How the hell does clamping slow things down? the wood is fixed so no need to hold it down with the mallet in your other hand, possibly marking it and getting bits underneath it it lifts off the workbench, which will mark the underside, don't tell me this has never happened to you.
A clamp and a pad will make things much easer and quicker.

Pete


----------



## Jacob (18 Nov 2016)

Racers":1xh8a6zw said:


> Jacob":1xh8a6zw said:
> 
> 
> > Racers":1xh8a6zw said:
> ...


You can't hold in a bench vice as it will mark the sides as you whack the chisel. It has to sit on a bench i.e. supported underneath. Across bench hooks is good as the chippings fall free and don't get under the workpiece.
So first you have to find the clamp, then you have to apply and turn the screw or whatever way it works, then you have to undo it - then do it again if you are going through. And it gets even more complicated if you try to do several side by side.
Hope that helps.


----------



## AndyT (18 Nov 2016)

Gentlemen, I expect you are both right, but are thinking of different examples.

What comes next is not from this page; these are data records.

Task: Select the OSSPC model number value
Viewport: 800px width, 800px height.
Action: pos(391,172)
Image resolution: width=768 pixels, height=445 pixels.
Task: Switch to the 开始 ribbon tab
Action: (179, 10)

Imagine a small cabinet door stile, probably only 12 - 15 mm thick, 30 - 40 mm wide, 300 mm long. You'd need to clamp it down to stop it falling over.

Then imagine cutting mortices in a five bar gate - it's a different scale entirely. It would make sense to use a low bench/stool and hold the wood down by sitting on it.

Woodwork covers so many different specialist trades. Carpentry is not the same as joinery or cabinet making, but anyone used to one trade will sometimes need to have a go at another. I think this is often the cause of differences of opinion in online discussion.


----------



## bugbear (18 Nov 2016)

Derek Cohen (Perth said:


> Either we are conversing at cross-purposes, or we work differently. The only time I "steer" a mortice chisel is when placing it in position at the surface. The chisel is aligned square to the mortice lines, and then struck straight down. I do not seek to steer it on its journey straight down, nor does it need to be steered.
> 
> 
> 
> ...



I think you're misremembering Derek; Maynard's technique has the bevel the other way round.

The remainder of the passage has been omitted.